/MachineLearning

Projects to understand the machine learning concepts

Primary LanguageJava

A repository to study machine learning concepts.

Linear Regression:

The package linearregression contains the linear regression model where the input can have one or multiple dimensions.

The package problems contains the sample problems to test various models.

1) Gold Price Prediction Problem: Given an input data of historical trend of gold price for 1 oz., predict the price for gold for a given month.

2) House Price Prediction Problem: is a linear regression problems. The input data is a list of housing data (area of house in sq. feet, number of rooms). This problem predicts the price of a house from the training data.

3) Profit Prediction Problem: is also a linear regression problem. The input data is the population of the city with profit values of setting up business in that city. This problem predicts the profit of setting a business in a city based on the training data.

How to build and run these problems:

1) These problems require gnuplot to plot the trend of the cost function with the number of iterations of gradient descent algorithm.
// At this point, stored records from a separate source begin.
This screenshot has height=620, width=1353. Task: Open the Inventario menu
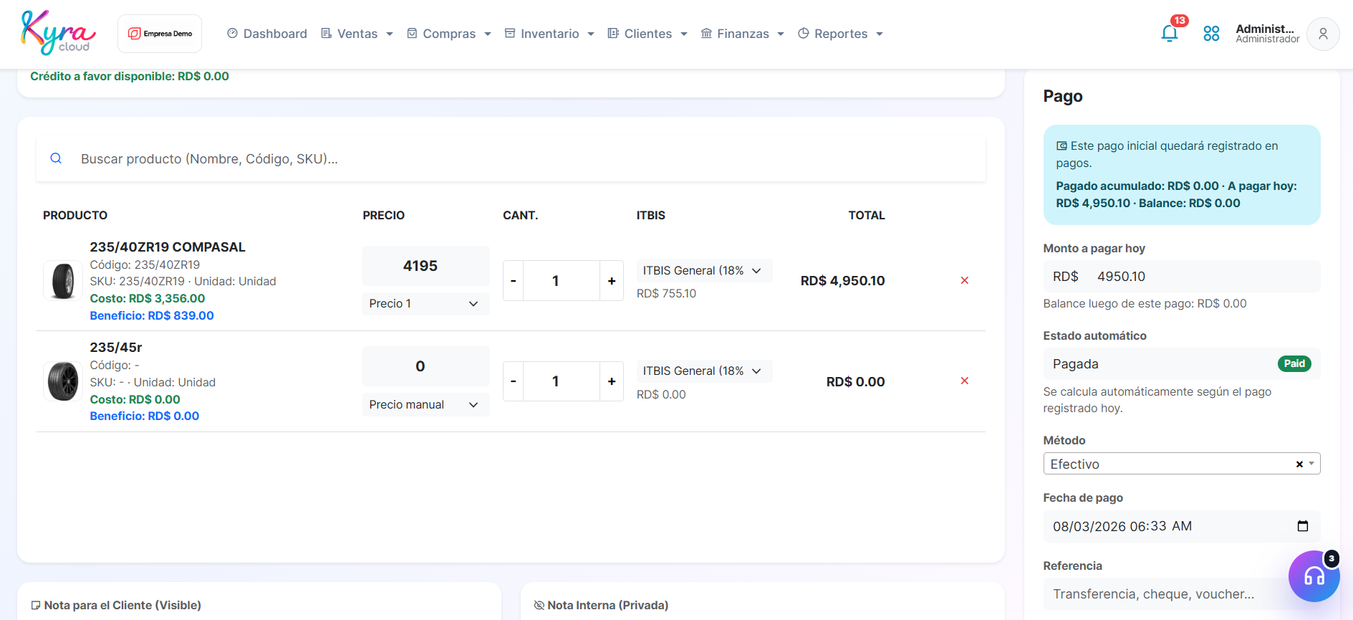(549, 34)
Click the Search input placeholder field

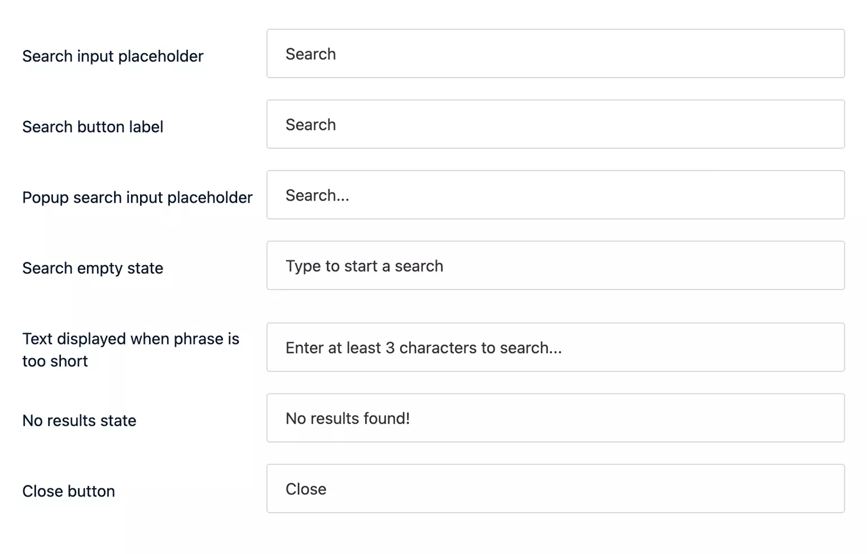(x=555, y=54)
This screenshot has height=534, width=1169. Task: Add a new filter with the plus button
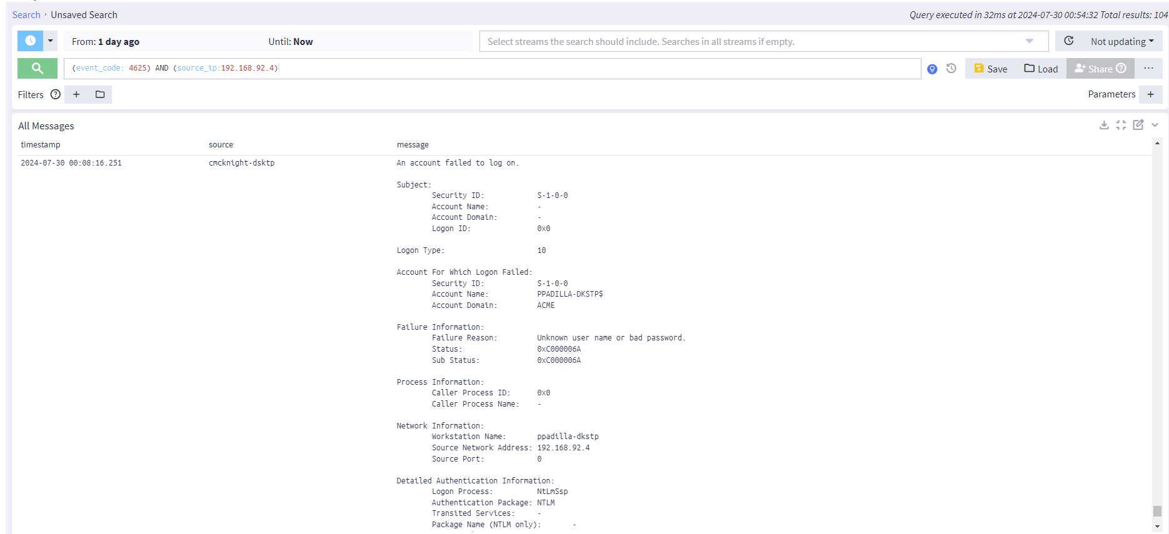pos(76,94)
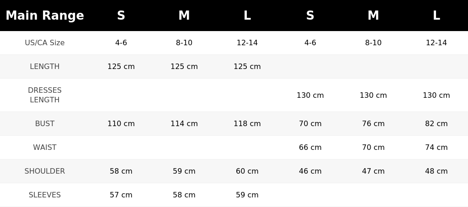
Task: Click the DRESSES LENGTH row label
Action: point(45,95)
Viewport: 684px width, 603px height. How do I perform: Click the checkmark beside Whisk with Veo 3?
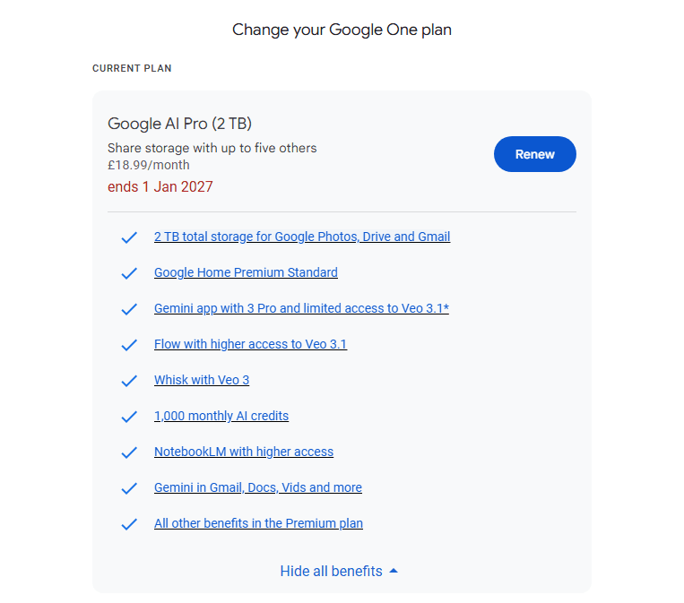point(129,381)
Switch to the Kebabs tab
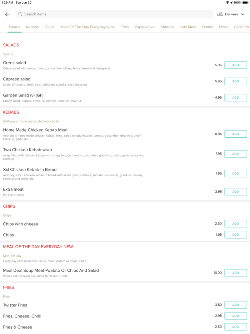This screenshot has height=334, width=250. [x=32, y=27]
In the common package, in the Plot class, set the absolute path to the gnuplot on your system. (This will be improved soon).
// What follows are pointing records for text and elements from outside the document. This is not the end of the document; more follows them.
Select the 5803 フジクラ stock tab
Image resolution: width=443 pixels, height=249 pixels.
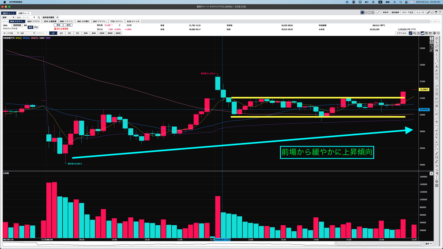pos(33,21)

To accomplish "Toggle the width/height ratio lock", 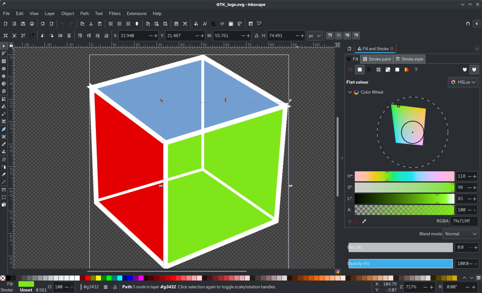I will pyautogui.click(x=257, y=36).
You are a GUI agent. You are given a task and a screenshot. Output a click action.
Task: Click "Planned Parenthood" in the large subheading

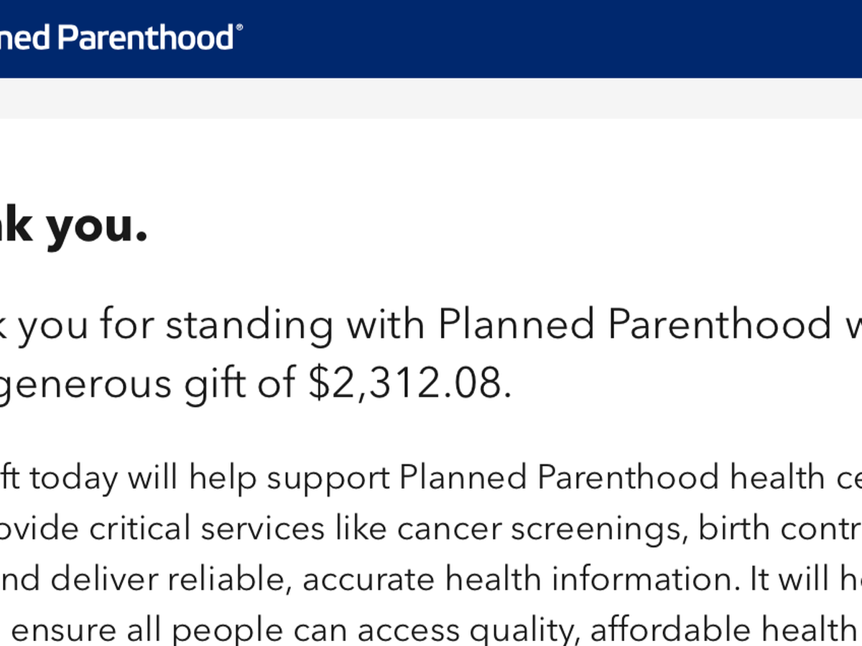click(x=634, y=324)
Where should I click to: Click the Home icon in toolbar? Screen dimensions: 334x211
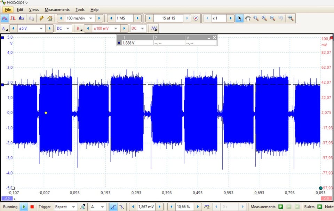pyautogui.click(x=50, y=18)
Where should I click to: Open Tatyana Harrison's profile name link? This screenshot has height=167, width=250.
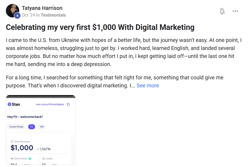click(x=42, y=8)
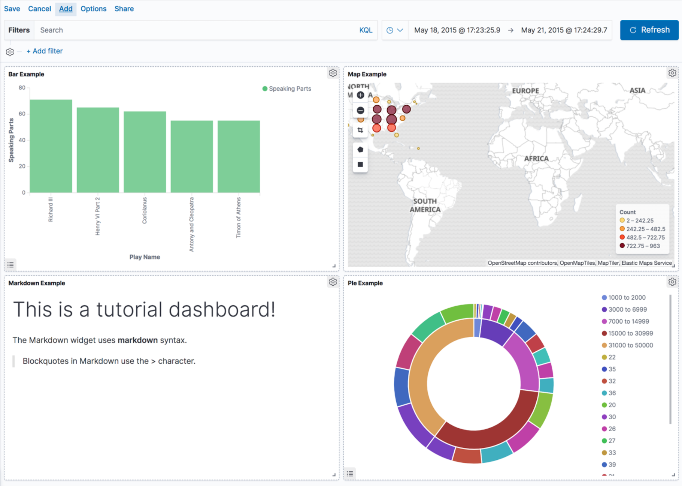Open the end date May 21, 2015 picker
The image size is (682, 486).
pyautogui.click(x=564, y=30)
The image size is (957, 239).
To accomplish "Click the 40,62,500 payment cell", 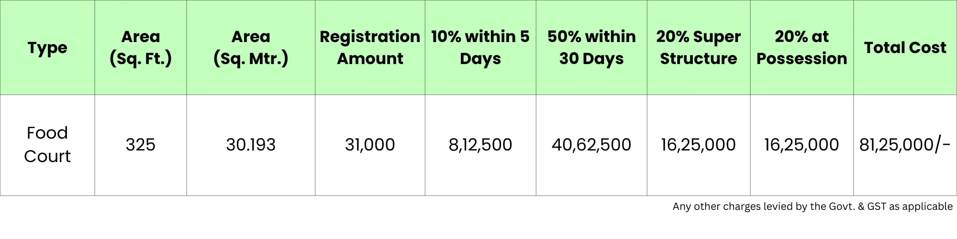I will pos(591,144).
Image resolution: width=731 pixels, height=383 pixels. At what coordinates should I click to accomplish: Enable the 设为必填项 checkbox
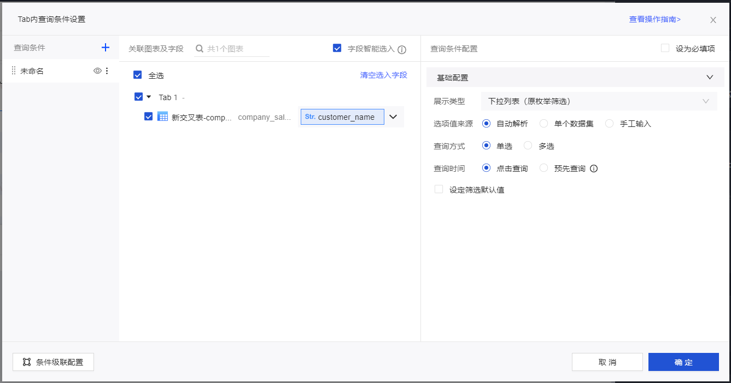pyautogui.click(x=665, y=48)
2) To build the House Price Prediction Problem, run the bash script buildHousePricePredictionJar.sh.

3) To build the Profit Prediction Problem, run the bash script buildProfitPredictorJar.sh.

4) To build the Gold Price Prediction Problem, run the bash script buildGoldPricePredictorJar.sh.

5) To run these problems, use the commands
  java -jar HousePricePredictor.jar ./data/HousePricePredictionData.txt

  java -jar ProfitPredictor.jar ./data/ProfitPredictionData.txt

  java -jar GoldPricePredictor.jar ./data/GoldPriceDataLast4Years.csv

These problems train themselves on the training data while running gradient descent algorithm and predict the outcome. These problems also plot the cost in gradient descent algorithm with each iteration (step) of the algorithm.
Moreover, when the input has only one feature, the trend of actual data vs predicted data is also built.

Neural Networks:

The directory BodyCompositionClassifier obtains the height, weight data and classifies different body types in under-weight, normal, obese and over-weight. Classification of the training data is determined by calculating the body-mass index (BMI).
It uses a neural network with 2 input nodes, one hidden layer with 4 nodes and an output layer of 4 nodes. This project trains the neural network data using forward and back propagation algorithm and then applies the learned parameters against the training data and computes the accuracy of the training set. 
This is a demonstration of how to represent and train the neural networks and determine the outcome using neural networks.